A abertura de mercado, promovida pelo presidente Fernando Collor, tornou evidente o descompasso existente entre o Brasil e o resto do mundo, em termos de competitividade. Ficou claro que o caminho da proteção comercial foi errado porque desenvolveu um ambiente de competitividade artificial. Porém, para profissionais como Julio Gil, envolvidos no desenvolvimento de tecnologias, o período de reserva de mercado foi especialmente rico e proporcionou a Julio a oportunidade de vivenciar uma rotina de busca pela inovação tecnológica, o que lhe conferiu autoestima para apostar em sua capacidade de realização, um atributo que, anos depois, seria de fundamental importância para a viabilização do projeto Elcoma.
“Trabalhar com Raymundo da Fonte (uma legenda industrial do Estado) foi um grande privilégio. Ele foi, para mim, uma inspiração como empreendedor. Um pernambucano que conhecia bem o ambiente concorrencial com multinacionais e soube explorá-lo com maestria”, resume Julio Gil.
Atuando na indústria pernambucana, ao final de 1996 Julio recebeu uma ligação do mentor e presidente da Philips para a América Latina, Marcos Magalhães, que disparou: “Sua passagem para Bruxelas está comprada. Você vai participar de uma entrevista com o presidente mundial da Philips Components, o tailandês Yc Lo”. Aceitou a missão, e voltou de Bruxelas como diretor da Philips Eletrônica do Nordeste, trazendo para o Recife a unidade industrial da marca holandesa de componentes eletrônicos que antes operava no município paulista de Ribeirão Pires. Quatro anos depois, a companhia europeia decidiu descontinuar a divisão de componentes eletrônicos no mundo.
A fábrica da Philips no Recife era dividida em duas áreas que produziam gerações distintas de componentes. Inicialmente, a decisão da multinacional foi descontinuar a área que fabricava os componentes mais antigos. Marcos Magalhães, Julio Gil Freire e os executivos da companhia conseguiram viabilizar uma solução transitória em que a divisão foi assumida pelos próprios funcionários, um management buyout que originou a Phoenix, empresa que nasceu com um contrato de fornecimento, garantido durante três anos, com a inglesa BC Components.
Julio Gil continuou por mais um ano à frente da outra divisão, que produzia microcomponentes de última geração, até que a Philips resolveu vendê-la também. A Yageo, multinacional de Taiwan, havia comprado todas as operações de componentes eletrônicos da empresa holandesa no mundo, menos a do Recife, que estava fora de seu foco de atuação.
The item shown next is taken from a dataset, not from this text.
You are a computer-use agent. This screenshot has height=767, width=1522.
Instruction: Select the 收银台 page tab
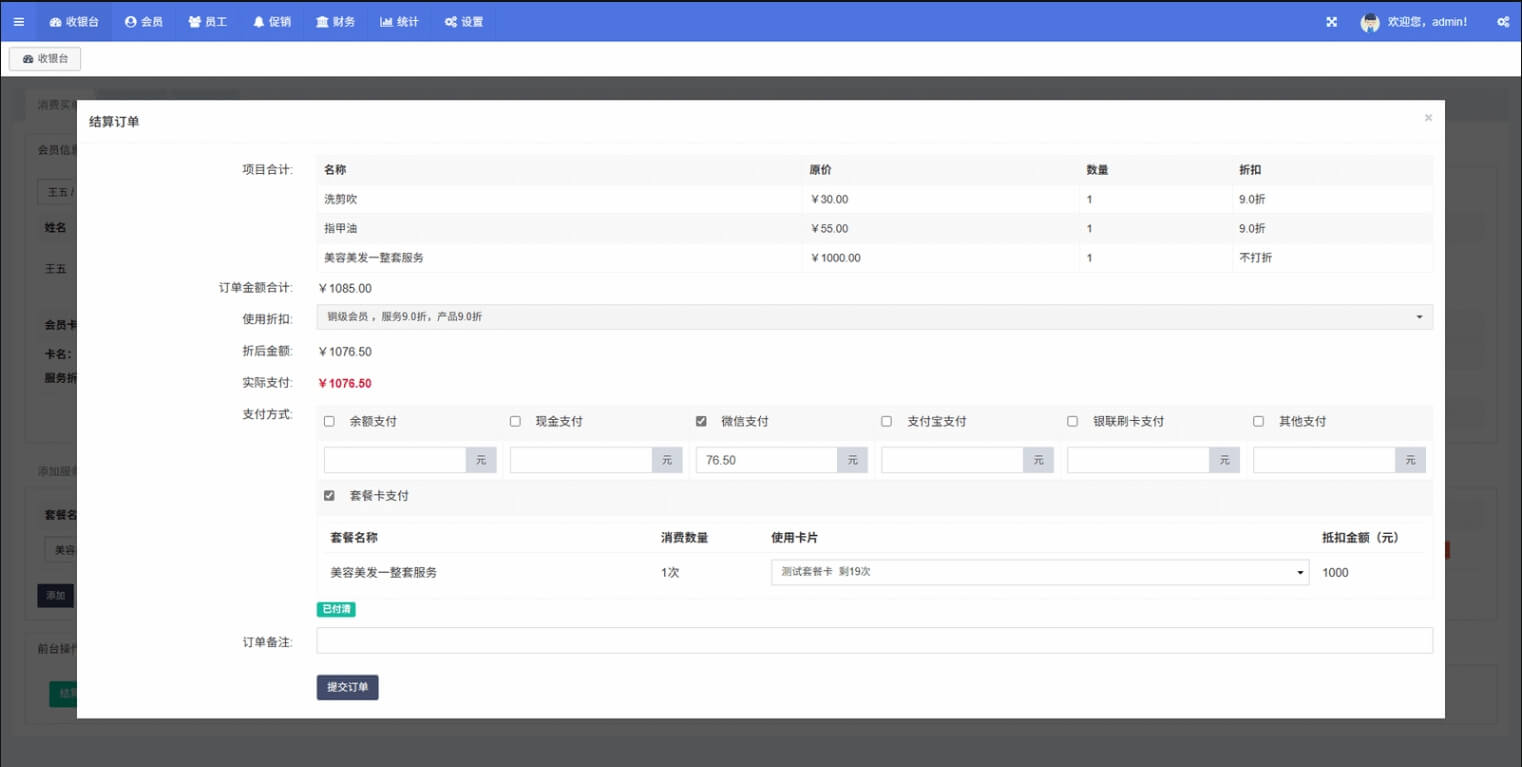point(45,59)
A divisão de microcomponentes foi oferecida a Julio Gil Freire, que negociou a compra dos ativos e resgatou do portfólio da Philips mundial a marca Elcoma (que significa Electronic Components and Materials), uma sigla que havia estado em Pernambuco na primeira metade da década de 1970, nominando a divisão de semicondutores instalada na fábrica do Curado (onde hoje funciona a Gerdau) e que foi cedida ao neoempreendedor.
Corria o ano 2000. Era o ano de nascimento do empreendedor Julio Gil e do renascimento da Elcoma, que no início utilizava as mesmas instalações da divisão holandesa e assumia a carteira de clientes de microcomponentes que havia sido desenvolvida por ele, como diretor – e, junto com ela, seu faturamento. Mas agora a história era outra, e Julio Gil Freire estava pronto para escrevê-la.